_Anladığını Kontrol Et_
1. CISO'ların siber güvenlik gündemini ele alan metinden, "Güvenliğin temel ögelerinden" sözcükleriyle açılıp "konular yer alıyor." sözcükleriyle kapanan bölümü harfi harfine yazın.
2. CISO'ların siber güvenlik gündemini ele alan metindeki "Şirketler güvenliğin temel alanlarına öncelik vermeye devam ediyor." cümlesini İngilizceye çevirin.

_Okuma Metni_
==================================================

Şirketlerin güvenlik açıklarını bulma ve doğrulama ihtiyacını bünyesindeki 1.000 bağımsız araştırmacıyla hızlı ve güvenilir bir şekilde karşılayan BugBounter.com, şirketlerini her yönden gelen siber tehditlere karşı koruması gereken CISO’ların dikkat etmesi gereken konuları ele alıyor.

Güvenliğin temel ögelerinden uzaklaşmamak gerekiyor

Şirketler güvenliğin temel alanlarına öncelik vermeye devam ediyor. Temel alanlar arasında varlık yönetimi, yama, güvenlik açığı yönetimi ve yapılandırmasını sorunsuz bir şekilde gerçekleştirmenin yanı sıra çalışanlara ve yazılım ekiplerine güvenlik bilincini artıracak eğitimleri sunmak gibi konular yer alıyor.

Üçüncü taraf risklerin tespit edilmesi ve en aza indirilmesi çok önemli

Yaşanan örneklerinden ötürü üçüncü taraflardan oluşabilecek riskler CISO’ların ajandasında üst sıralarda yer alıyor. Son dönemde farklı sektörlerde tanıklık ettiğimiz ifşa olan müşteri verileri gibi, tedarikçi güvenliği özel dikkat gerektiriyor. Üçüncü taraf şirketler üzerinden başarıya ulaşan saldırılar, CISO’ların şirketlerinde kullanılan tüm teknolojileri anlaması gerektiğini ve riskleri en başarılı şekilde azaltacak stratejileri geliştirmesi gerektiğini gözler önüne seriyor.

Hız kesmeden artan fidye yazılımları CISO’ların odağında

2021’in sadece ilk 6 ayında rekorlar kıran fidye yazılımları, CISO’ları dikkatli davranmaya itiyor. CISO’lar üçüncü taraf güvenlik ve uyumluluk değerlendirmelerinin yanı sıra önde gelen küresel siber güvenlik uzmanlarını dahil ederek harici testler üzerinden şirketin güvenlik yapısını denetliyor. En kritik tedarikçilerinin yaşayacağı fidye saldırılarından kendi şirketlerinin de etkileneceği gerçeği, konuya daha geniş perspektiften bakılması gerektiğini ortaya koyuyor.

==================================================

_Verilen Bilgiler_
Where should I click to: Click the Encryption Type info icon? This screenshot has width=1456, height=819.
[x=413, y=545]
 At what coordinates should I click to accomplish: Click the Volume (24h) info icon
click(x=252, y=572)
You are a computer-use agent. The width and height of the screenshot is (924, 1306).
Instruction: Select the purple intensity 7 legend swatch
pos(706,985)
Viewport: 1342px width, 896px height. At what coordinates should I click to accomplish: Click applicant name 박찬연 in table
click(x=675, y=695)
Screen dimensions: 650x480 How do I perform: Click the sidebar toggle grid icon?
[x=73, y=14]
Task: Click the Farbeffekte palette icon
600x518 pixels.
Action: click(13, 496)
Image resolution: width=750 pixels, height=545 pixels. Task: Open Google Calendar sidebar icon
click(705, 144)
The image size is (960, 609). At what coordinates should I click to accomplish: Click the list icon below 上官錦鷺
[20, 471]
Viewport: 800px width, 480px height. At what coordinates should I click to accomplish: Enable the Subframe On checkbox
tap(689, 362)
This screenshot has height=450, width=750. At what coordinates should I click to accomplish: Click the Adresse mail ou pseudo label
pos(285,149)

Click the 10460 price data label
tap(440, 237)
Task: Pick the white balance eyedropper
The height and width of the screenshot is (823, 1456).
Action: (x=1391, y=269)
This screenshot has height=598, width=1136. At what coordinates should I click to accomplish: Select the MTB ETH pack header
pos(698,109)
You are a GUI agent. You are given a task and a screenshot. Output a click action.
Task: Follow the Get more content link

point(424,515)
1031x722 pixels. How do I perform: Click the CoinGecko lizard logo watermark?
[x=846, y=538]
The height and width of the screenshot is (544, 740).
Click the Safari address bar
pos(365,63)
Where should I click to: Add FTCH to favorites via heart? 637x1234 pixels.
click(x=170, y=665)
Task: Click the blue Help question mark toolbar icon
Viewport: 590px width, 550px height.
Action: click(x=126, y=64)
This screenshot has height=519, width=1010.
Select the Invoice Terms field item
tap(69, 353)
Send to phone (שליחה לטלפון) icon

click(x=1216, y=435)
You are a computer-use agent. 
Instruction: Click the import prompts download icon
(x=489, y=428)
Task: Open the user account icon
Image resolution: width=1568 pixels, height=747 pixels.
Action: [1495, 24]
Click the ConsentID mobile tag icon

==================================================

_Görev Yanıtları_
1.
Güvenliğin temel ögelerinden uzaklaşmamak gerekiyor

Şirketler güvenliğin temel alanlarına öncelik vermeye devam ediyor. Temel alanlar arasında varlık yönetimi, yama, güvenlik açığı yönetimi ve yapılandırmasını sorunsuz bir şekilde gerçekleştirmenin yanı sıra çalışanlara ve yazılım ekiplerine güvenlik bilincini artıracak eğitimleri sunmak gibi konular yer alıyor.

2. Companies continue to prioritize the fundamental areas of security.